Ah ! plaignez mon destin, sensible et bon lecteur,
Car il est peu d’humains, sur la terre et sur l’onde,
Qui ne se sente pris d’une pitié profonde
Au récit émouvant de mon cruel malheur.

Dans un boudoir parmi des meubles de valeur
Ou bien dans une chambre où la richesse abonde
L’on me couche et voyez la cruauté du monde
Chacun me foule aux pieds et m’écrase le cœur !

Mais là n’est pas le terme, hélas ! de mon martyre,
Poussé par je ne sais quel infernal délire,
Un monstre au bras nerveux, au regard sombre et dur,

Me soulève et s’armant d’un bâton – oh ! l’infâme ! –
Frappe et me bat si fort qu’aussitôt je rends l’âme
Fin nuage poudreux qui se perd dans l’azur …

Q15  T15

O ravissant moulin, pittoresque séjour, — 1890 (21)

A.Ellivedpac (Capdeville) in L’Aurore

Le joli moulin

O ravissant moulin, pittoresque séjour,
Voici le gai tic-tac de la meule joyeuse,
Que l’écume des flots recouvre tour à tour
De dentelle d’argent et d’hermine soyeuse

Avec le deux Babot, compagne de l’Amour,
Arrive de la ville, et, là-bas, sous l’yeuse
Elle prépare alors le boudin, un du jour,
Bravo ! charmante épouse à l’humeur travailleuse.

Le mari beau gaillard apprête un gros baiser
A l’ombre du total, où viennent se poser
Les effrontés pierrots tout neigeux de poussière.

Oiseaux enfarinés j’aime votre doux chant,
Rivière de cristal, je t’adore et pourtant
Je préfère au moulin … la gentille meunière!

Q8  T15  Sonnet-charade . (Prime : 1 timbre en caoutchouc aux initiales du lauréat)

C’est d’un grain de satin! la peau de son visage — 1890 (15)

Ernest Raynaud Les cornes du faune

Pastels

II

C’est d’un grain de satin! la peau de son visage
Bleue à croire qu’un bleu reflet de lune y joue,
Et le nez, qui nuement fait ombre sur la joue,
La Grâce en a modelé le cartilage.

Le cold-cream obligeant fixe le bleu nuage
Du riz sur le satin éclatant de la joue,
Et l’on surprend des reflets bleus de coquillage
A l’oreille où sommeille un éclair de bijou.

La lèvre sensuelle et molle, où saignent comme
Des pourpres de pivoine et de géranium
Esquisse un rire déceleur de perles franches.

Et les yeux, les yeux d’or, quelle prestesse! ils ont
Sous l’échafaudage artistique des frisons,
Que parachève un papillon de soie orange!

Q14 – T15

– C’est un décor!

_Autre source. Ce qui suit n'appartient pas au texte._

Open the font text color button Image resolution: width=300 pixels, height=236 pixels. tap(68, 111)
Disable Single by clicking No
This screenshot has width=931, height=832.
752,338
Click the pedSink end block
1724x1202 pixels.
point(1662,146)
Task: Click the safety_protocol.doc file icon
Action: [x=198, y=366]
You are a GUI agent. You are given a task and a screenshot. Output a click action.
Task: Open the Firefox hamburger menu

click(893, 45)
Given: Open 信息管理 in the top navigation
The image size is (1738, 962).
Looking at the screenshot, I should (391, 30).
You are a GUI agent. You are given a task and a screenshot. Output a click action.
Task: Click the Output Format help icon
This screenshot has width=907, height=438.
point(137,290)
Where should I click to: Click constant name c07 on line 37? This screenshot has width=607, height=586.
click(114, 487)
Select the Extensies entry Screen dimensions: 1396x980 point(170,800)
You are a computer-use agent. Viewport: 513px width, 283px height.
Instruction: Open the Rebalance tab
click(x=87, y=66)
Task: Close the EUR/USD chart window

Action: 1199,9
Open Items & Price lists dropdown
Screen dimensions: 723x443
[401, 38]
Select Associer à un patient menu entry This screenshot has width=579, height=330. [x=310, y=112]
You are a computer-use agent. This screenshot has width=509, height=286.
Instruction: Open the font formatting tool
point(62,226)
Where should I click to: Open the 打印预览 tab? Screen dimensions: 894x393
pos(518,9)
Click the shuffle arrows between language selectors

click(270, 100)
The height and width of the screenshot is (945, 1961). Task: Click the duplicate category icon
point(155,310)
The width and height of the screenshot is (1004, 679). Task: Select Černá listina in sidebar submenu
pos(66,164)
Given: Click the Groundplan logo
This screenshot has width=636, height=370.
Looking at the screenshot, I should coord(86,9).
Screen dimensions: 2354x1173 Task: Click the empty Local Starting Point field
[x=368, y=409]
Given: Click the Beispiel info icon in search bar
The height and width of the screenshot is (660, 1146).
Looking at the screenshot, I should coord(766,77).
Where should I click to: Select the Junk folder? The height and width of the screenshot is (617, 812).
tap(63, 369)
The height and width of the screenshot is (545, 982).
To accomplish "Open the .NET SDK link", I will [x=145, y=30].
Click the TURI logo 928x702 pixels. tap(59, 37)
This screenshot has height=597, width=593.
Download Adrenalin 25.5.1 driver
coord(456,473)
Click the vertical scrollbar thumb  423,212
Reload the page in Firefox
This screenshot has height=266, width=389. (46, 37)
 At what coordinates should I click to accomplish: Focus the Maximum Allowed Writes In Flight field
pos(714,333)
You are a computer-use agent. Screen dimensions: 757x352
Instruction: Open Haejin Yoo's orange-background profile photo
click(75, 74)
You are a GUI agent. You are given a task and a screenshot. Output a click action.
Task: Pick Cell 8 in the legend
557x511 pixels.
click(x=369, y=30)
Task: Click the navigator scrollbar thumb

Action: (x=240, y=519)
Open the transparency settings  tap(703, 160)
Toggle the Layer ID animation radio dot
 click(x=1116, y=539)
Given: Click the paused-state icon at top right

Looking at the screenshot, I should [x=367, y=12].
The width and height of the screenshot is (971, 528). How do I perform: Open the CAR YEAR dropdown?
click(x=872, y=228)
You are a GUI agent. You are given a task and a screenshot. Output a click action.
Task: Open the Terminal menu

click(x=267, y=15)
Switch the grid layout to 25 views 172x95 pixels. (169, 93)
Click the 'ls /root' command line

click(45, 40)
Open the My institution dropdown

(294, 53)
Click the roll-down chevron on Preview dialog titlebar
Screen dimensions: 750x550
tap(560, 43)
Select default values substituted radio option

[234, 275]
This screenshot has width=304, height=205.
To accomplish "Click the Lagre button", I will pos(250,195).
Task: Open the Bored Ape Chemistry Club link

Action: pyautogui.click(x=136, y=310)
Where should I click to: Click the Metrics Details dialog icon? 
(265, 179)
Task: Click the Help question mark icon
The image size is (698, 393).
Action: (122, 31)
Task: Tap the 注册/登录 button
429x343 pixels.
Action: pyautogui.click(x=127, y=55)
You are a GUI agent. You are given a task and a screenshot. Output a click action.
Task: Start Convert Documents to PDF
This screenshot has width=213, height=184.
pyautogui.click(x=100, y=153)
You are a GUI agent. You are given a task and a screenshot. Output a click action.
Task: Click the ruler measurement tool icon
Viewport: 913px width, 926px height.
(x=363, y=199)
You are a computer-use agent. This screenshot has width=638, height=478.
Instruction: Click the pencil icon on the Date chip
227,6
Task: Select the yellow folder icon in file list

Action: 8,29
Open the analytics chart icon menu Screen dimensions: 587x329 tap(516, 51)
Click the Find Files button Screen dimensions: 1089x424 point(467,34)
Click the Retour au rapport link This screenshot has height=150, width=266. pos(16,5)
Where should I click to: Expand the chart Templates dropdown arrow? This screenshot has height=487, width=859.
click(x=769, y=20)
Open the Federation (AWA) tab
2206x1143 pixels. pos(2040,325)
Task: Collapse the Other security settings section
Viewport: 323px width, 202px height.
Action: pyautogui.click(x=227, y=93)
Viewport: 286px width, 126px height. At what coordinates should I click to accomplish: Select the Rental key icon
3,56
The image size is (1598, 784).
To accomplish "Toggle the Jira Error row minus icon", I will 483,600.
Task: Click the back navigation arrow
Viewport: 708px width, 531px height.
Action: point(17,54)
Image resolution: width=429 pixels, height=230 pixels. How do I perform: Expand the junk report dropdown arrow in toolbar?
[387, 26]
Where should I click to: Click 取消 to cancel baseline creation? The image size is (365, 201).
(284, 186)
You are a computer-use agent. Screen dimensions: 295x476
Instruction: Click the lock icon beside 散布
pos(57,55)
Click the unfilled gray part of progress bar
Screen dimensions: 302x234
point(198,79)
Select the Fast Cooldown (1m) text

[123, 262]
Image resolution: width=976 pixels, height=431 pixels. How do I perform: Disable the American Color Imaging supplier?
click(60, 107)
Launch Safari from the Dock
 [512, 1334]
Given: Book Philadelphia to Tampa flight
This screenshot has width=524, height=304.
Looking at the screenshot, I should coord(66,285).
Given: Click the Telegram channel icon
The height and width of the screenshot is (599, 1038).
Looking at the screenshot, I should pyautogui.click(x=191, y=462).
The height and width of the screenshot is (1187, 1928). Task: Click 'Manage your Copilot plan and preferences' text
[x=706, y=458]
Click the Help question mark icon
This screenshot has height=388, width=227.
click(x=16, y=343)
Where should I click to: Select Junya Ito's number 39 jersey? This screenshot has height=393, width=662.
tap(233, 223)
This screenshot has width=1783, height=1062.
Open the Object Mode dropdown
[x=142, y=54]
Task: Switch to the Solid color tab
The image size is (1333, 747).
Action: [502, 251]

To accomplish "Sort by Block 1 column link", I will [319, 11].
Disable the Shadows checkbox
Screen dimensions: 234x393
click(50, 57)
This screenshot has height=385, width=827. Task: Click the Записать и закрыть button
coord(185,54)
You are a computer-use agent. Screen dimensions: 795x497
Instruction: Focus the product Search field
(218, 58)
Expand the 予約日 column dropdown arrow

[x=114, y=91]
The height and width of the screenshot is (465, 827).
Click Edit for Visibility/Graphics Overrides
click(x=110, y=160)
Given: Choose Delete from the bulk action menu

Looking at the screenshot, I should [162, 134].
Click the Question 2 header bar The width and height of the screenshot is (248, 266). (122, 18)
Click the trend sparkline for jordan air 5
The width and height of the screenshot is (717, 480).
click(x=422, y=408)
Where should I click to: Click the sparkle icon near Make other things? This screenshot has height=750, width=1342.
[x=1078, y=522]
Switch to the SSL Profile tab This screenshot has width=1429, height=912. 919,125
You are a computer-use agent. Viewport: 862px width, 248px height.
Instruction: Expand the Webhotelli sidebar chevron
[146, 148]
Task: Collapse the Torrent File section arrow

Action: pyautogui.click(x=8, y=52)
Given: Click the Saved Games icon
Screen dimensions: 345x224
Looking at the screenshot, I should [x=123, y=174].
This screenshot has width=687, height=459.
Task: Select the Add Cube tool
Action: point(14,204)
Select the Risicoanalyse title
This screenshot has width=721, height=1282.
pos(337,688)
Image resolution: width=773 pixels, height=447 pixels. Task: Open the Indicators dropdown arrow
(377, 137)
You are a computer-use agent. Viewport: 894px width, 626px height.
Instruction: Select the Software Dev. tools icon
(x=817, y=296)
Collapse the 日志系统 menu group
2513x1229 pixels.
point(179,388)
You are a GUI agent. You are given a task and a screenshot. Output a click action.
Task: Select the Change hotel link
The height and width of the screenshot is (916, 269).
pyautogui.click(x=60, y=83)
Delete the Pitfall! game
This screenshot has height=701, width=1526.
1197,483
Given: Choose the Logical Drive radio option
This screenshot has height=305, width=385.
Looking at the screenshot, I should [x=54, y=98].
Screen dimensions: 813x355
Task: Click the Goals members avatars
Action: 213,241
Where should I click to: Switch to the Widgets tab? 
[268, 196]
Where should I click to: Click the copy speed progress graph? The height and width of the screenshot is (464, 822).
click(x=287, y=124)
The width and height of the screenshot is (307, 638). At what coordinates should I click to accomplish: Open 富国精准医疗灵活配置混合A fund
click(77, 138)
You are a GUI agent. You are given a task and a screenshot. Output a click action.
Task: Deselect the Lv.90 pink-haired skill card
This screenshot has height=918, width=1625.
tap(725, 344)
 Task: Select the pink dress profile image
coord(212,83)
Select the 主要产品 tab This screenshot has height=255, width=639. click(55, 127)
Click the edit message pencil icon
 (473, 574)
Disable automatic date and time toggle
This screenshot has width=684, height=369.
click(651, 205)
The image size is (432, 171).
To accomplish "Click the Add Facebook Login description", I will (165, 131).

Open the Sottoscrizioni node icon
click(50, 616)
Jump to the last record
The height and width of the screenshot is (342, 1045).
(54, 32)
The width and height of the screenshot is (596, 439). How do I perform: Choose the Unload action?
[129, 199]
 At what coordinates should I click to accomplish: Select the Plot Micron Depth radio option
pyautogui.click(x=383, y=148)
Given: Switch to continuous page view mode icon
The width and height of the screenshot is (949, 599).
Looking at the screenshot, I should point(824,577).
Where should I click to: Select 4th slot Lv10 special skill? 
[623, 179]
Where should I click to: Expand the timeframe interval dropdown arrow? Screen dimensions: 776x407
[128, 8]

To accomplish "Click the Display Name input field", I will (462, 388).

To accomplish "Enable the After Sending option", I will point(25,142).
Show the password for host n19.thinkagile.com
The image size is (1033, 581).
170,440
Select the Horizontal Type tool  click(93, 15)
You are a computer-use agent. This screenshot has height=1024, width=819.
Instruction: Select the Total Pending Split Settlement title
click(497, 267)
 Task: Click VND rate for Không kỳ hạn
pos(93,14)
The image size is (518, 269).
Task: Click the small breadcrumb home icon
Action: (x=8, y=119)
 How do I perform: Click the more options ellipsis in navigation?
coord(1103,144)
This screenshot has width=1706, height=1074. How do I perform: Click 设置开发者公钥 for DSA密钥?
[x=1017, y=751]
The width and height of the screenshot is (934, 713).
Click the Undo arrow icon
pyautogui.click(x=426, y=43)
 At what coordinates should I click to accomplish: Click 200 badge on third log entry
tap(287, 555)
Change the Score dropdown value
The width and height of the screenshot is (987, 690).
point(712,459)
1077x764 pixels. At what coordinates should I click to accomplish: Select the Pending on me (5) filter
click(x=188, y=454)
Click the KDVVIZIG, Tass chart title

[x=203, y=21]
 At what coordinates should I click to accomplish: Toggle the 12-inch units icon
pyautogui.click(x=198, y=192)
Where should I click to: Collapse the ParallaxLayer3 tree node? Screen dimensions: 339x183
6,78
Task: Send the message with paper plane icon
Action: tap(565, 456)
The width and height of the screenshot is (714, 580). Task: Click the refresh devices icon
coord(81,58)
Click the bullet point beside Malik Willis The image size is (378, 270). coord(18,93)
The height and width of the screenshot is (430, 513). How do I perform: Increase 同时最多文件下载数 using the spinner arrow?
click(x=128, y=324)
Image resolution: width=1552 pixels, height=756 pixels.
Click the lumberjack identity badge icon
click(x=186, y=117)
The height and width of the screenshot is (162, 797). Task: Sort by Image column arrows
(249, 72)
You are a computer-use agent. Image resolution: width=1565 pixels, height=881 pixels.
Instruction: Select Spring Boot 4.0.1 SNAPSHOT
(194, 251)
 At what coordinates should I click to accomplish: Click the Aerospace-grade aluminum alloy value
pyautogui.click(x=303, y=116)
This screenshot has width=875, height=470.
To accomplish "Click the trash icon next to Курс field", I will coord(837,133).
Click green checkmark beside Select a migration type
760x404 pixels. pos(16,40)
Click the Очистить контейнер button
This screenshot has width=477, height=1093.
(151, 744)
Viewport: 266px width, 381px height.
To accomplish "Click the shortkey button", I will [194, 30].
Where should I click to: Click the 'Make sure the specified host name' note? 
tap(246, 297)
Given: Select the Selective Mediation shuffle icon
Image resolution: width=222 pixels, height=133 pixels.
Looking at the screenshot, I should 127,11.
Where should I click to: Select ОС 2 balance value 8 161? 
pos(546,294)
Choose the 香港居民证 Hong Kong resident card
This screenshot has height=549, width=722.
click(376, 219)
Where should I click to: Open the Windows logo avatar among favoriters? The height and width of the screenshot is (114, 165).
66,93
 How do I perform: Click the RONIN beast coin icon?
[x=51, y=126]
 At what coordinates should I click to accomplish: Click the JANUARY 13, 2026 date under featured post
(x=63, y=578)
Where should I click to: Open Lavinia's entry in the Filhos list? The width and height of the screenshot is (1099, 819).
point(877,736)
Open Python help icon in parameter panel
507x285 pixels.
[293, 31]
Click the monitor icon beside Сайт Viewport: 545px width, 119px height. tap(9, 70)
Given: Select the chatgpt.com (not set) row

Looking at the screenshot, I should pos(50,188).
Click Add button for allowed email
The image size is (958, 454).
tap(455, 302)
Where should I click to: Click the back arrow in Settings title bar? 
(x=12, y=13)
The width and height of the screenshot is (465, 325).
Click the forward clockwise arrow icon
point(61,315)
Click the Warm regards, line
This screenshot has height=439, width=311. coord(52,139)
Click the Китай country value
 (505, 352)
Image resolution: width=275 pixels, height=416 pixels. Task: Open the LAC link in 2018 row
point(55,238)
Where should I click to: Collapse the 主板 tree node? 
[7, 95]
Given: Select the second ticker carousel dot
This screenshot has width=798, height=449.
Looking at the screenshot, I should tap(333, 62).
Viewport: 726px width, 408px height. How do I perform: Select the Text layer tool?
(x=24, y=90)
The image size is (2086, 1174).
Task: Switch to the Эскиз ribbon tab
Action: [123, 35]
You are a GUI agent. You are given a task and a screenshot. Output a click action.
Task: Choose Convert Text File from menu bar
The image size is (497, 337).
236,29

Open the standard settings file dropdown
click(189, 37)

Un coin de mer, un bout de côte, — 1890 (14)

Ernest Raynaud Les cornes du faune

Pastels

I
– C’est un décor! Un coin de mer, un bout de côte,
Elle y profile élégamment son nu de soie,
Sous la jupe, à chaque fois qu’elle tressaute,
Incontinent, le pli de l’aine s’aperçoit.

Les deux bras, dès qu’un geste opulent les déploie,
Une étoile apparaît d’un blond très doux d’épeautre,
Et sa toison dévolue à quels Argonautes.
Tant de bijoux la surchargent, qu’elle flamboie.

Elle a l’éclat, elle a la grâce d’une plume
Et sa robe n’est plus qu’une légère écume,
Au gré du flot qui court et saute, musical

C’est l’ouragan et c’est la trombe ! elle tournoie,
Puis dans les bras du Céladon qui la reçoit
Expire sur un cri triomphal de cymbales!

Q10 – T15 – Le fait que des vers riment sur des couples masc/ fem ne joue pas de rôle particulier dans la structure du sonnet, et marque seulement l’affaiblissement, qui s’accélère, de la notion classique de rime au profit de l’oralité (affaiblissement aussi de la notion de césure !)

Sous une voûte, comme aménagée exprès, — 1890 (13)

Ernest Raynaud Les cornes du faune

La fontaine

Sous une voûte, comme aménagée exprès,
De feuillage, au loin, son murmure la dénonce;
Elle s’épanouit dans un cadre de ronce,
Et c’est, autour, comme de l’or qui friserait.

D’un masque de sylvain hilare, qui se fronce,
L’eau jaillit! Pour s’épandre à foison dans le grès,
Si claire, que l’on voit jusqu’où le grès s’enfonce,
D’or rose, et que le lit de graviers transparaît.

L’argent n’a pas le flamboiement de cette eau pure
Où le feuillage met l’ombre de sa guipure;
Et tout le bois semble illuminé de cristal.

Séjour clair (sinon des Hespérides) d’Armide,
Où c’est de mille oiseaux quels adorables lieds!
Dès l’heure où l’Aube en pleurs attendrit les pétales!